Blocking port 80 on NAT and allowing browsing thru squid

krishvij · 07-17-2005, 11:47 PM

Hi,

Let me first explain my setup. I have a linux box that is both a NAT as well as a Squid Proxy Server connected to the ISP on 1 NIC and to my LAN on antoher NIC. IP address of the NIC connected to the LAN is 192.168.10.99/24.

I have configured the web browser settings on all systems in my lan to use 192.168.10.99 as the proxy server on port 3128. I am having to provide NAT so that people within my network can use Microsoft Outlook to connect to the mail server hosted elsewhere on the internet.

I have configured my squid to provide full access to the directors, restricted site access to others. Have also blocked porn.

My main problem is that if any user just unselects the proxy settings in their browser, they can happily browse without any restriction which needs to be prevented.

I tried the following command :-

iptables -t nat -A FORWARD -p tcp --dport 80 -j DROP

This seemed to work, i.e., i was not able to browse from any other pc in my lan thru the gateway, but was able to browse only when the proxy settings are configured in the clients' web browser settings. Problem was some people complained that their outlook could not send and receive messages after I had issued the above command. When I flushed it, their outlook started working fine.
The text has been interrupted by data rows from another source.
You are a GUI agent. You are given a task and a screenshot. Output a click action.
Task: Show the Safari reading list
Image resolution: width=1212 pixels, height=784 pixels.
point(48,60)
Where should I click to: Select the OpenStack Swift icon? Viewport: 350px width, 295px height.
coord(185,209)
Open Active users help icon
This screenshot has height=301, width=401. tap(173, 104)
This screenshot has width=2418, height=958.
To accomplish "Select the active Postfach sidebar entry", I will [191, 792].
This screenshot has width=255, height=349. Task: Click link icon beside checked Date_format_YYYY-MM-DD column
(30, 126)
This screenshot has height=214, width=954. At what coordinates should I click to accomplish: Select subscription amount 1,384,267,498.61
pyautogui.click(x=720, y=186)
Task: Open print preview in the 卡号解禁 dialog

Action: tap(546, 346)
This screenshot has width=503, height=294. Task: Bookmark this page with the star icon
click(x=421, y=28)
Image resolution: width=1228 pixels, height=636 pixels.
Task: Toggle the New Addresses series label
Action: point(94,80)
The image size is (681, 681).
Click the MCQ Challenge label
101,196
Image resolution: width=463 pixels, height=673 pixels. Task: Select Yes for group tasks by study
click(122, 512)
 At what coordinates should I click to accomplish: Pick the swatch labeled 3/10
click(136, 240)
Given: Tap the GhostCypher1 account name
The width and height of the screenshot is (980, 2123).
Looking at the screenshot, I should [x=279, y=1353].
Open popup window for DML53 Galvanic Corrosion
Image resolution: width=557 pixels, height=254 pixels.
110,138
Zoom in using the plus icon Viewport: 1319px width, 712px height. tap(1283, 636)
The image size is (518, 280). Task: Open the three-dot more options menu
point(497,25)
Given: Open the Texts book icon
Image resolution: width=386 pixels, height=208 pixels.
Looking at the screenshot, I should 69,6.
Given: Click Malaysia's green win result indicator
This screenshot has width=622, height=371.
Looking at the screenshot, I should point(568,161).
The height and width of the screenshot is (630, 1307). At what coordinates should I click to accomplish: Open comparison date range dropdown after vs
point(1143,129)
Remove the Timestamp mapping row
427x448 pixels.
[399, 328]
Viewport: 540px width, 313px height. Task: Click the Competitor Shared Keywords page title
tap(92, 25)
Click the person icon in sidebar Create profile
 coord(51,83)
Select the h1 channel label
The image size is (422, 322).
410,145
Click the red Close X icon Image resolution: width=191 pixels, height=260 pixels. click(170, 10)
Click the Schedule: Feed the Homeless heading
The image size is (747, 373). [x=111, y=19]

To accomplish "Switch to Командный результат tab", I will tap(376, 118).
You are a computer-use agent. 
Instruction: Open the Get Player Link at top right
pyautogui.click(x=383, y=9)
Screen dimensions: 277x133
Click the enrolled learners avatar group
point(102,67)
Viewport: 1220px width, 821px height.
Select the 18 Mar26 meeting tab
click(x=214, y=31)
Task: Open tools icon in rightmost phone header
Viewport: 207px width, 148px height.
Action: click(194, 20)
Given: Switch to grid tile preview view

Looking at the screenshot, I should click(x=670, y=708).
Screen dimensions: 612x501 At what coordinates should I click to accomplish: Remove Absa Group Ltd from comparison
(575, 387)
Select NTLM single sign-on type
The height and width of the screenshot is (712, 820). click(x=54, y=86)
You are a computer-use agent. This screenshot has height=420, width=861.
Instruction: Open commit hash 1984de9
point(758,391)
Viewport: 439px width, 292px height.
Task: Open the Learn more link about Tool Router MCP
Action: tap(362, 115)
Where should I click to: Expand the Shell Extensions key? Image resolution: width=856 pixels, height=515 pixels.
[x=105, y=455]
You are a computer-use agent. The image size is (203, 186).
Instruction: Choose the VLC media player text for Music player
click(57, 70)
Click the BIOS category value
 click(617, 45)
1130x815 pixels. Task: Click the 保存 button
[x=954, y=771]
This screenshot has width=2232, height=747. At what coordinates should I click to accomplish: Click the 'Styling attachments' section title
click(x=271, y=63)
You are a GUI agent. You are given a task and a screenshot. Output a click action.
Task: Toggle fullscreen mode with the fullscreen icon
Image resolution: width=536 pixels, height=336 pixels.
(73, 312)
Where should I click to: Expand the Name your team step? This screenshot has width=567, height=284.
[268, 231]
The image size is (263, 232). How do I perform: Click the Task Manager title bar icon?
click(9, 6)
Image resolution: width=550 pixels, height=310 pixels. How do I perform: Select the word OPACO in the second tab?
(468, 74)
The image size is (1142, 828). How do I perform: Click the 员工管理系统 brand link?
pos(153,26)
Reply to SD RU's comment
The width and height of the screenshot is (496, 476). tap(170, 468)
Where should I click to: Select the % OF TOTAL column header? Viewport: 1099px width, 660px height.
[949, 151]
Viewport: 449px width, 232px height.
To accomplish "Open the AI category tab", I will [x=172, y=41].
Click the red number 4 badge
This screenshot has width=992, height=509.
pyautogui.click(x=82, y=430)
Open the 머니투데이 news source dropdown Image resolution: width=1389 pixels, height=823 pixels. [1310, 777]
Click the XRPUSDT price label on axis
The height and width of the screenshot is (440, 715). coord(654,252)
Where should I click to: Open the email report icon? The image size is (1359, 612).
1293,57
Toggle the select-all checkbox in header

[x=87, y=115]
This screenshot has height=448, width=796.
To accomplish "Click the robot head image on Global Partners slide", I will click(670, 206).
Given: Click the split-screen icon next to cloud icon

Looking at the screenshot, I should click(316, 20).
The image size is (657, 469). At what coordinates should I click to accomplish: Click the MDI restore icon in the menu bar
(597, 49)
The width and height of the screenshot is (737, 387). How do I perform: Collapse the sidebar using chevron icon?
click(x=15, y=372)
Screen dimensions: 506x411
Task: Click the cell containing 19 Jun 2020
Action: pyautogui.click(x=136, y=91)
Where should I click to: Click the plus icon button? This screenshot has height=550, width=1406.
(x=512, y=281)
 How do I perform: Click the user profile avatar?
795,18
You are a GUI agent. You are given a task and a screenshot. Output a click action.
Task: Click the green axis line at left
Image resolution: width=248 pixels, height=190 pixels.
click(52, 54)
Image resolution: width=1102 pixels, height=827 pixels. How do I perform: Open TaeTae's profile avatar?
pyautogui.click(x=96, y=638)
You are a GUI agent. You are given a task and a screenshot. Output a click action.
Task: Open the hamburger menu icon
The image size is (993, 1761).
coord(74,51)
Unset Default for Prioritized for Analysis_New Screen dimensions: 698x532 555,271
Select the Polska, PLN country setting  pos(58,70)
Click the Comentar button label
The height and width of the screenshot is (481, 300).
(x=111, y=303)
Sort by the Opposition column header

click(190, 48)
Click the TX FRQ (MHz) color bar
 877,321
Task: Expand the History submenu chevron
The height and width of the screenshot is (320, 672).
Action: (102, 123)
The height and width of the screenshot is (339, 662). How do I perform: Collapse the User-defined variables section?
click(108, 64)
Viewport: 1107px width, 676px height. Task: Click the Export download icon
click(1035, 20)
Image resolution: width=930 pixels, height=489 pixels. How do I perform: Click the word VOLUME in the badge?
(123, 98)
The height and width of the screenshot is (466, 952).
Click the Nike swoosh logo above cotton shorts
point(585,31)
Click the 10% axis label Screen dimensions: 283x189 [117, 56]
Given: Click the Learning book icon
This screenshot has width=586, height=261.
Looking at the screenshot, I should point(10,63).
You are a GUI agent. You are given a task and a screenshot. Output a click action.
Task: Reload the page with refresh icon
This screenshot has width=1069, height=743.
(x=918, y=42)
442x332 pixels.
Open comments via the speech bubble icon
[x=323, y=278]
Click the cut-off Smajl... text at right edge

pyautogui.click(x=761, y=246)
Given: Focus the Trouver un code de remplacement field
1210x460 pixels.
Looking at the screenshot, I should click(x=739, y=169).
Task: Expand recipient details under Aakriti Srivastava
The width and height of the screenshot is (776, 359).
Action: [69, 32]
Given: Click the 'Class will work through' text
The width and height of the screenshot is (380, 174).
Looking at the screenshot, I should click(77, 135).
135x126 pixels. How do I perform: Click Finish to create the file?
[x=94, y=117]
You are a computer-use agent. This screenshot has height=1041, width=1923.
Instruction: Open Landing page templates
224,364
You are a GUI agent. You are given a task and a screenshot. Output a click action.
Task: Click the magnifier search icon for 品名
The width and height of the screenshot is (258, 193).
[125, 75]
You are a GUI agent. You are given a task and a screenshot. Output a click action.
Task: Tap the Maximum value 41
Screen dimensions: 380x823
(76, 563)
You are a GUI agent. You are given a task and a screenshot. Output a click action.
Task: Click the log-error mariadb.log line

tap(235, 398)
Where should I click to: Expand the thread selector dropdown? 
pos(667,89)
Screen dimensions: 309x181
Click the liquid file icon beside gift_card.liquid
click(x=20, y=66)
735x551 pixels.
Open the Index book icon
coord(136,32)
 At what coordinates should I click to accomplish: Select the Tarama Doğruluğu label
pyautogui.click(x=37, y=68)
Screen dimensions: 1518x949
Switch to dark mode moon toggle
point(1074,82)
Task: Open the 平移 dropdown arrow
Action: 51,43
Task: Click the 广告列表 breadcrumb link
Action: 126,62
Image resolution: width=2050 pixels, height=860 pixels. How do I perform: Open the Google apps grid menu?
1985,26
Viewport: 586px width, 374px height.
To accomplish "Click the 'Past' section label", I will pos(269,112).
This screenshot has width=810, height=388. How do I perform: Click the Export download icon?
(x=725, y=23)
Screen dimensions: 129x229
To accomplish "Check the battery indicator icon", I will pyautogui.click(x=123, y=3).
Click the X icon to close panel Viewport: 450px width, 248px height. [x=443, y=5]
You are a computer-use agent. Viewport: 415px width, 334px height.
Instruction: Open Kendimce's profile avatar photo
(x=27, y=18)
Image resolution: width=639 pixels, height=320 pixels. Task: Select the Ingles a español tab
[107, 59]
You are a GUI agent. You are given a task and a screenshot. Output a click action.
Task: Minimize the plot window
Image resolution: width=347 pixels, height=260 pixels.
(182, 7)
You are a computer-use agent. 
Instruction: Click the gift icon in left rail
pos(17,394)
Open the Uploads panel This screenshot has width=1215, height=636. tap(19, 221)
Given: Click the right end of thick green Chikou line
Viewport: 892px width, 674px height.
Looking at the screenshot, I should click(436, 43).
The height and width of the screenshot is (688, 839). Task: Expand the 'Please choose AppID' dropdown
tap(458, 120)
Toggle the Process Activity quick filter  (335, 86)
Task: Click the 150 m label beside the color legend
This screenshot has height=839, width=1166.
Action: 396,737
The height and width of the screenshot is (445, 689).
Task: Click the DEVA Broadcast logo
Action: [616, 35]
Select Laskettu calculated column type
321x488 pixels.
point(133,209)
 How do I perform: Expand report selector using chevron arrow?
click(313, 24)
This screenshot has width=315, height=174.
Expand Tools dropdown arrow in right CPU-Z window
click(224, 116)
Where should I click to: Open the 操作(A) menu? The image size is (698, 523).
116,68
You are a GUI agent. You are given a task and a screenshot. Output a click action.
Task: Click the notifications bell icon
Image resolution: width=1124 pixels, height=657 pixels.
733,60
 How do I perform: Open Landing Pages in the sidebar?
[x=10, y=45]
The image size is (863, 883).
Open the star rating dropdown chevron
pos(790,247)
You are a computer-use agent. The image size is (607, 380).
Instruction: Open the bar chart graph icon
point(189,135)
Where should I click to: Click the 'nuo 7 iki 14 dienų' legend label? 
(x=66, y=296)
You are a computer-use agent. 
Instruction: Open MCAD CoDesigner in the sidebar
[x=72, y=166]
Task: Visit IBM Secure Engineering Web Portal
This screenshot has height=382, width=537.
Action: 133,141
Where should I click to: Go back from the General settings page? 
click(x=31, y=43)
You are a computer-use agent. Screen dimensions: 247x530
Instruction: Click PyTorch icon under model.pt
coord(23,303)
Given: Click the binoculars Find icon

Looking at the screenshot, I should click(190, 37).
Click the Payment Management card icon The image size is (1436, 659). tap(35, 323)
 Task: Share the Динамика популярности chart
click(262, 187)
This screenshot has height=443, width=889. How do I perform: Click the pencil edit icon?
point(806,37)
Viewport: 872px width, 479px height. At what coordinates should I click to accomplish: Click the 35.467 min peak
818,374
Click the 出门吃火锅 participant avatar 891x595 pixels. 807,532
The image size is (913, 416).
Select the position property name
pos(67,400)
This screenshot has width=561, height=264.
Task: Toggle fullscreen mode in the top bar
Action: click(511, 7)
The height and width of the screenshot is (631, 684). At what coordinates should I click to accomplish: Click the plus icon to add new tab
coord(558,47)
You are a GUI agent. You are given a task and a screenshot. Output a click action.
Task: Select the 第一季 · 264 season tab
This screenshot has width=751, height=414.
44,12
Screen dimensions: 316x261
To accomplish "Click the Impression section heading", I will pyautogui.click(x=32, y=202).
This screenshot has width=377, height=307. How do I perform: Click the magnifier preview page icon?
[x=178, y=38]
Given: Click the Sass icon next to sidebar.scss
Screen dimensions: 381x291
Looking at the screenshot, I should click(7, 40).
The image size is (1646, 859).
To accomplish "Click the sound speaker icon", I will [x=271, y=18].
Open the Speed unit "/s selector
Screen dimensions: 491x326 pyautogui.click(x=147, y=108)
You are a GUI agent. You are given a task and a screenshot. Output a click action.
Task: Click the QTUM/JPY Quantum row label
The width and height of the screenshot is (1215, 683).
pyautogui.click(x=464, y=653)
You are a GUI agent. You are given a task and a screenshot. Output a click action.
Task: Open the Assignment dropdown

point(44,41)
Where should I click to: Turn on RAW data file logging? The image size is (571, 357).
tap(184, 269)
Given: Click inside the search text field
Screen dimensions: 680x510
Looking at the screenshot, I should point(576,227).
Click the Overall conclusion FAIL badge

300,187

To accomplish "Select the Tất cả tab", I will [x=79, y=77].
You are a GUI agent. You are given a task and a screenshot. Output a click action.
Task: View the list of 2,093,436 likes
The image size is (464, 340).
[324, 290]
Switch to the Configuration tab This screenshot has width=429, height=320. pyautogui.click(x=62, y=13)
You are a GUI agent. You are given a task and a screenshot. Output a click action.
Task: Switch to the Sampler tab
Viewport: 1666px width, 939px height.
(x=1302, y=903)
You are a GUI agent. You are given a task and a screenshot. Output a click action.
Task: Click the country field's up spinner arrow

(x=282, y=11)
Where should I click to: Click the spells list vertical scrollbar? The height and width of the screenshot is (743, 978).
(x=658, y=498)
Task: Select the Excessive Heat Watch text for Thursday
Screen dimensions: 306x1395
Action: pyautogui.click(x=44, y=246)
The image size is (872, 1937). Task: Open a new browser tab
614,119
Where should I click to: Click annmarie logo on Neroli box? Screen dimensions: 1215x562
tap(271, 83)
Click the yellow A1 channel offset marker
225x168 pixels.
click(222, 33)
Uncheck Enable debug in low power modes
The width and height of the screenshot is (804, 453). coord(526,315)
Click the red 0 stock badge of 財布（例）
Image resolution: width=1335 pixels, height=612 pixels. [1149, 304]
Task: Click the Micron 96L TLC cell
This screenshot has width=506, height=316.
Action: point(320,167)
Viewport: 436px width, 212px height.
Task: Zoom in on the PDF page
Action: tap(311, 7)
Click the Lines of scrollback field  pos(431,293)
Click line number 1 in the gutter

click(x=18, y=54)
Please do let me know how to go about doing this. Blocking porn is very very important for my company. I just need to disable web browsing thru the NAT gateway, and allow browsing for my users only thru the squid proxy.

roopunix · 07-18-2005, 01:36 AM

/sbin/iptables -t nat -F
/sbin/iptables -t nat -A PREROUTING -i eth1 -p tcp --dport 80 -j REDIRECT --to-port 3128
/sbin/iptables -t nat -A POSTROUTING -s 192.168.10.99/24 -o eth0 -j MASQUERADE

eth1 is my lan intf
eth0 in my wan intf

My default chains are set to ACCEPT

But it should work even though the chains are set to DROP by default.But do not forget to configure the OUTPUT
chain and FORWARD chain if it is set to DROP

krishvij · 07-19-2005, 05:10 AM

Hi,

Thanks a million. It worked well.

There is one small problem that I am facing. Just got to understand that one of my network users uses a job site for searching resumes and sending them mails from that site itself. Unfortunately, that particular site uses an IP address instead of a domain name as the link.

I have configured squid proxy to deny everyone access to the net by the use of IP Addresses.

Just want one more statement from you wherein I can allow only this particular person's ip to browse thru my NAT instead of squid. Would be grateful if you could help.